This is another one from the images I recently posted. It’s kind of marginal in terms of exposure and detail, but maybe someone will enjoy working with it.
Here’s my take via ART 1.20.22 and Affinity Photo 2.2
IMG_0028.CR3 (21.6 MB)
This file is licensed Creative Commons, By-Attribution, Share-Alike.
[ Update ] – Bonus points to anyone who finds and removes the once-you-see-it glaringly obvious man-made object I forgot to remove.
Nice sunrise. My attempt DT4.4.2
I don’t think there needs to be any real detail regarding the distant bank treeline - other than it’s there. So mine is a little darker and I tried hard to keep the sky & water blue; while emphasizing the orange.
A 2nd attempt…
Some heavy handed work with the color balance rgb module in DT V4.5. I also depended upon sigmoid and its sliders for skew and preserve chrominance. I set white balance in the color calibration module to daylight because I imagine this would be the white balance color slide film would have produced in the analog days.
My attempt with dt 4.4.2. I don’t think it’s as good as yours, @lphilpot . Was this photo taken before sunrise?
Yeah, I agree. Too much detail and it starts looking fake. There’s a fair amount of noise in there, even for ISO 100. I was thinking of just enough detail to show there’s something there, but not bring it out all that much. I just didn’t want a black band on the far shore. I think you achieved that goal.
As I recall, the actual color was somewhere around / between orange and pink. There was a fair amount of cloud, but no mist nor fog down low. The darker colors weren’t very saturated.

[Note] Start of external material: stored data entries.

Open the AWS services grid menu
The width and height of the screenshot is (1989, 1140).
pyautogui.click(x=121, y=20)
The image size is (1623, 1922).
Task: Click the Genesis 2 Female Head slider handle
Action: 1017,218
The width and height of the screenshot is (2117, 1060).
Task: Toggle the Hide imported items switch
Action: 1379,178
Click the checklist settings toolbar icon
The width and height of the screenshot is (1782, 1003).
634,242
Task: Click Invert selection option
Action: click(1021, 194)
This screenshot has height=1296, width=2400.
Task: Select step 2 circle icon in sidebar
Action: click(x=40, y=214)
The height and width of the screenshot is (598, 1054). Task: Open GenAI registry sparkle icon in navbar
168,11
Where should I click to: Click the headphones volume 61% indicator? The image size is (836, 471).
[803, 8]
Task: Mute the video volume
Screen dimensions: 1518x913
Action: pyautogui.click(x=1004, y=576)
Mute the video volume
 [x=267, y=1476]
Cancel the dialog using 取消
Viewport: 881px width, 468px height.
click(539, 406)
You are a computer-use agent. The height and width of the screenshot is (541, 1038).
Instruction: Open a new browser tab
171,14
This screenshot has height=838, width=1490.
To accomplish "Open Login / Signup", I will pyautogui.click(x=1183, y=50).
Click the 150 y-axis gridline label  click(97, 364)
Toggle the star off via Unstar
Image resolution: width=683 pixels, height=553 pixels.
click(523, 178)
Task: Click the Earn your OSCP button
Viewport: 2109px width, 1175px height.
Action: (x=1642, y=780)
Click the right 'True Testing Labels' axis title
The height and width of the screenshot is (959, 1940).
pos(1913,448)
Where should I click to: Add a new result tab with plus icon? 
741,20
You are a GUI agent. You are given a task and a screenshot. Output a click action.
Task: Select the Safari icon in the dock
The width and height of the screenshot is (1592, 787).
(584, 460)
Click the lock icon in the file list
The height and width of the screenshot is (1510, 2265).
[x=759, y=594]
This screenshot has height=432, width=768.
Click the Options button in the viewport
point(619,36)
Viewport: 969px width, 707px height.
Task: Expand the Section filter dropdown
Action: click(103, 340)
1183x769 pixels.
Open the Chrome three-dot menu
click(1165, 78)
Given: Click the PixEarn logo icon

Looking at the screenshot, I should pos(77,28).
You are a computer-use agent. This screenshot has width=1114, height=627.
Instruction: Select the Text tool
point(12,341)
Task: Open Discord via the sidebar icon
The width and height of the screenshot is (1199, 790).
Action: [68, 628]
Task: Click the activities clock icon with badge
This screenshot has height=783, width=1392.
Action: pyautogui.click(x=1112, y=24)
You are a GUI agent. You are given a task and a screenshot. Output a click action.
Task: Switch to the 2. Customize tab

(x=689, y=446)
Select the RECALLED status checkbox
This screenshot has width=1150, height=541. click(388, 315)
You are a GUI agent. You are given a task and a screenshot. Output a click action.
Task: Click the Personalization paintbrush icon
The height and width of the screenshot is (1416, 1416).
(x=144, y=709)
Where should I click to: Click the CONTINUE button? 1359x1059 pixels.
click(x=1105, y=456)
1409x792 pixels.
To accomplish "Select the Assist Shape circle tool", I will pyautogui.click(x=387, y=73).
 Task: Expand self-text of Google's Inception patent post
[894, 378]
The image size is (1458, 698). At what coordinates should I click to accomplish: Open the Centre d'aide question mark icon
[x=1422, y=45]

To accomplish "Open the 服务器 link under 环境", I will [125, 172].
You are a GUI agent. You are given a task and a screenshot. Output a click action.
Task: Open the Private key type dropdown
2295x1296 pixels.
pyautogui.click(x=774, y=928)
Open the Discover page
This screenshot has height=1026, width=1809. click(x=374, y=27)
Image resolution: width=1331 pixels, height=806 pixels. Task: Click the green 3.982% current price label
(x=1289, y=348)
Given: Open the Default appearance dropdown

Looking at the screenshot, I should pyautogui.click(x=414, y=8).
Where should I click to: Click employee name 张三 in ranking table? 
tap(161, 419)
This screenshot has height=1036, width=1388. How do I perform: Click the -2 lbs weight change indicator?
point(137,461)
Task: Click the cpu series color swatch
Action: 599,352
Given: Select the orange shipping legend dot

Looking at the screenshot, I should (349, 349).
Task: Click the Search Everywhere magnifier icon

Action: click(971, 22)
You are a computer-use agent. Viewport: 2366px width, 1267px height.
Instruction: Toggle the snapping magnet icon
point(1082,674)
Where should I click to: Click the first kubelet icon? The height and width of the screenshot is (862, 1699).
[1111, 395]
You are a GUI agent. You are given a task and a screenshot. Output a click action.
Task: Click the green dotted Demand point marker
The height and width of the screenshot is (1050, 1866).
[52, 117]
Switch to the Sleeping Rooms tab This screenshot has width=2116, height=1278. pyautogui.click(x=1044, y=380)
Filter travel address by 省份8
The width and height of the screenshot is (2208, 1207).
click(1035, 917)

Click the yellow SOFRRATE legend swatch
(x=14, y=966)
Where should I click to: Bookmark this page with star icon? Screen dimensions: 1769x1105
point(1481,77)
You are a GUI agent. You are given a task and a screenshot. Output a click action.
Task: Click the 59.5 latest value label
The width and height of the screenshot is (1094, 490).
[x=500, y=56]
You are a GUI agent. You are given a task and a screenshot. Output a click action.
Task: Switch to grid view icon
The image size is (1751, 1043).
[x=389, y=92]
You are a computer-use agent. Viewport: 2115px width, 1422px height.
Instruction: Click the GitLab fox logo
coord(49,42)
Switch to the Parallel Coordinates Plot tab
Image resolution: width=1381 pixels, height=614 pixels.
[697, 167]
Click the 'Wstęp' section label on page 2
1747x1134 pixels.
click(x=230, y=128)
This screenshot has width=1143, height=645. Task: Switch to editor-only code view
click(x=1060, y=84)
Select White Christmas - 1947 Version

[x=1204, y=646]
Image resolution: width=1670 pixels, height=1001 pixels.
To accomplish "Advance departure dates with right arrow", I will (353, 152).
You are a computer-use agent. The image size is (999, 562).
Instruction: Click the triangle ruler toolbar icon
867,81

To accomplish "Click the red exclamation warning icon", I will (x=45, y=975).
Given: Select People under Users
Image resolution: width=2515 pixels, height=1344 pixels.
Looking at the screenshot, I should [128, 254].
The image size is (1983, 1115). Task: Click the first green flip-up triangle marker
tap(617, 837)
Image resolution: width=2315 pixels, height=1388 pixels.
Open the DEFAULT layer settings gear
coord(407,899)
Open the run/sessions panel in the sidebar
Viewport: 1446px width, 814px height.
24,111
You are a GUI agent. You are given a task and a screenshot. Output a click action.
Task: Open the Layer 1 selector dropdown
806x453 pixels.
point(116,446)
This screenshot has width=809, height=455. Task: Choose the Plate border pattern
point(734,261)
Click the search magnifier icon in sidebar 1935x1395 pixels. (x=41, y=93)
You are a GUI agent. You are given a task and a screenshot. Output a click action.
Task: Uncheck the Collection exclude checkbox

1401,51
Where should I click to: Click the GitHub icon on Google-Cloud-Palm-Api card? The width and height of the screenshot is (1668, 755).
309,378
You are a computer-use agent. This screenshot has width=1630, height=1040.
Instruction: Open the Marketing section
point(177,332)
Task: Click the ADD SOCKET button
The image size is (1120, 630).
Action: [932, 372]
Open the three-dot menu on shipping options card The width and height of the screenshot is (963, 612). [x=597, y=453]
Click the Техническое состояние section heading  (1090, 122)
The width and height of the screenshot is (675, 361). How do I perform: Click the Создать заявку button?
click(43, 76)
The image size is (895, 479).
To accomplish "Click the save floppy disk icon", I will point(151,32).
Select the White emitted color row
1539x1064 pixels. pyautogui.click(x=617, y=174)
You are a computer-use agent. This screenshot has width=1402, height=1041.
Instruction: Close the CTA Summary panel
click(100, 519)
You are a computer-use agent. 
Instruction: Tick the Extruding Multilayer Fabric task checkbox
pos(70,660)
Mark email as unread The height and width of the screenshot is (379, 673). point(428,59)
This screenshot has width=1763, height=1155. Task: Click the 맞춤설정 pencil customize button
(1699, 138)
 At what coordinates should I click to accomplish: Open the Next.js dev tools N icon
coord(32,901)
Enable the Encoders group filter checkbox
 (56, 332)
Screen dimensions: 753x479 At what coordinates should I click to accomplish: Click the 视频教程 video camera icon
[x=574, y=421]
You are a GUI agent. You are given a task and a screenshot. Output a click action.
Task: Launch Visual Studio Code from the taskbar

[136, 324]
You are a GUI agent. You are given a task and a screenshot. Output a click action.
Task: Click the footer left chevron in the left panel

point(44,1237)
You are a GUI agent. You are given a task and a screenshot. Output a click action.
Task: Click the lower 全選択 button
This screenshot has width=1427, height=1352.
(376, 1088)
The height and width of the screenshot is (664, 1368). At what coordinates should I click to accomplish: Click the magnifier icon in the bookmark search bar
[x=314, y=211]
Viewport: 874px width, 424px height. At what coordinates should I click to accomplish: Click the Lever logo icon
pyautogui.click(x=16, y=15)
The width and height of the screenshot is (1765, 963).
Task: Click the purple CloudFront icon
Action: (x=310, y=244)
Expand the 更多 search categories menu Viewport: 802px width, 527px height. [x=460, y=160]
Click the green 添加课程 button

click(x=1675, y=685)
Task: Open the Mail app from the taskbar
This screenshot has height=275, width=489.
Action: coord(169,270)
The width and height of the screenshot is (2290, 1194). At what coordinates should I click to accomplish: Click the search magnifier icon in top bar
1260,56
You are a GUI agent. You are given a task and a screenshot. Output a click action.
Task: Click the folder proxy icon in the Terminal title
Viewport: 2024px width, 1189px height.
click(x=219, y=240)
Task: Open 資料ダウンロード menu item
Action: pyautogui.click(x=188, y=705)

I have to admit, I wasn’t “seeing” much in this composition, but the wedge of darker cloud on the right gave it a bit of life. I started to process it yesterday and did a little bit, but put it aside. I made a nominal effort to denoise the shadows a bit, but when I did it muted what little color was there, so I turned it off.
I was standing on the end of a walkway / fishing pier (with rails) fending off mosquitoes while I shot.
Yes, maybe 10 minutes before as I recall. The others were post-sunrise. Each has a totally different color palette, as I was playing with the processing a bit (“playing” means trying to pull a rabbit from a hat!!).
Actually your version is pretty close to how it actually looked.
Like a true artist - suffering for the art!
Like a true resident of anywhere with a (sub-)tropical climate and lots of water: Suffering just to live there! LOL
IMG_0028.CR3.xmp (16.6 KB)
A lovely atmospheric view. My play in GIMP. I tried to create just a hint of detail in the trees and their reflection. A little extra saturation for the sky and the water. Yes, I removed your man-made object and what appears to be a sensor spot.
The interesting thing about this photo would be to have the tree pop out in contrast to the background coast/forest line. I think OP did the best job of making that happen, but there is not enough detail there (for me) to make that happen in any satisfactory way (in monochrome!).
So here is my failure: the point where I gave up.
IMG_0028.CR3.xmp (13.7 KB)
There is a hint of something eerie in the edge of the forest, but then the sky is too bright to really make that work, so I tried to darken that a bit …
A bit of a mess for which I take full responsibility!
Rawtherapee 5.9 + Gimp 2.10.34
I’ll have to check for sensor spot. I’ve not noticed any lately, but it could be new. Or it could be a close-by mosquito!
Yep, exactly. I use local contrast, exposure, high pass sharpening and contrast, all masked on the tree to try and subtly nudge it forward a bit. But there’s very little to work with, since there was little to be had on site. Ideally, the sun should be farther around instead of directly behind the tree, but it’s not possible at that location.
Thanks for sharing. It was fun to play with.
Did a bit of perspective change to straighten the horizon while keeping the tree vertical and kept a bit of details in the shadows.
The horizon may be a perspective effect. The camera was level when the shot was taken. That is, unless the camera’s built in level is off (who knows).
It could’ve very well been a perspective thing
On the other hand, I think the picture could’ve used a bit more exposure and then darken it in post (aka expose to the right) to preserve more details - just a suggestion though.